Ils sont déterminés à se faire entendre. Lundi, plusieurs centaines d'éleveurs et de tracteurs se sont donné rendez-vous au Mont-Saint-Michel pour en bloquer les accès. Une opération coup de poing devant l'un des sites touristiques les plus visités de France, qui devrait durer jusqu'à jeudi, afin de mettre la pression sur le gouvernement, alors que les éleveurs français traversent une grave crise.

"La pression des agriculteurs ne va pas céder"

Les deux routes principales menant à l'îlot le plus célèbre de France ont ainsi été fermées par les agriculteurs dans l'après-midi, en soutien à ceux qui, dès six heures du matin, avaient paralysé la circulation autour de la ville de Caen . Au Mont-Saint-Michel, les visiteurs pouvaient quitter le parking, mais en aucun cas y entrer. "L'accès est très compliqué pour les touristes", a confirmé Claire Montemont, du syndicat mixte du Mont-Saint-Michel. "C'est une action symbolique, pacifique, pour relayer l'action des éleveurs du Calvados", explique Jean-Baptiste Mainsard, un éleveur qui participe au mouvement. Un mouvement qui pourrait d'ailleurs durer plusieurs jours : contacté par metronews, Yannick Bodin, président de la Coordination rurale dans la Manche, assure "tenir les opérations de blocage, à Caen comme au Mont-Saint-Michel, jusqu'à jeudi". Selon lui, 200 à 300 éleveurs doivent se réunir dans la soirée au Mont-Saint-Michel afin de décider de possibles nouvelles opérations. Les particuliers peuvent donc s'attendre à de nouveaux problèmes de circulation dans les jours à venir…

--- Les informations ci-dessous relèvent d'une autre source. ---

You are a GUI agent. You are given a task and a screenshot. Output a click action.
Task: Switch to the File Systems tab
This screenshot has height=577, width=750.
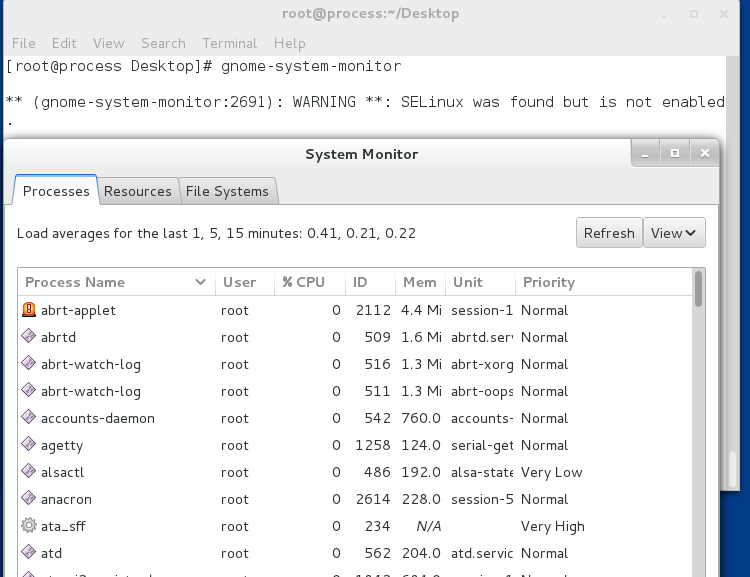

10% des éleveurs au bord du dépôt de bilan

Ces mouvements de colère de la part des éleveurs sont liés à une chute des prix qui les met aujourd'hui au bord de la faillite. Le porc est ainsi vendu aux abatteurs 1,38 euro le kilo, alors qu'il faudrait 1,40 euro pour couvrir les frais de production. Idem pour le lait, dont le prix a chuté de 15% depuis un an et qui est aujourd'hui vendu par les producteurs 30 centimes le litre alors qu'il faudrait qu'il soit à au moins 34 centimes pour qu’ils atteignent l'équilibre. Selon le ministère de l’Agriculture, 10% des éleveurs sont "au bord du dépôt de bilan".

À qui la faute ? Difficile pour l'heure de le savoir, car industriels et hypermarchés se renvoient la balle. Un accord signé courant juin par tous les acteurs de la filière devait amener une hausse du prix de la viande, mais il n'a pas été suivi d’effet. La grande distribution assure qu'elle a respecté les engagements pris ces dernières semaines sur le prix de la viande, mais que l'argent ne va "pas dans la poche des éleveurs". Afin de tirer cela au clair, le ministre de l’Agriculture, Stéphane Le Foll, doit recevoir mercredi un rapport du médiateur des prix. Un rapport attendu avec impatience par les agriculteurs : "On va découvrir le pot aux roses", assure Jean-Pierre Fleury, le président de la Fédération nationale bovine.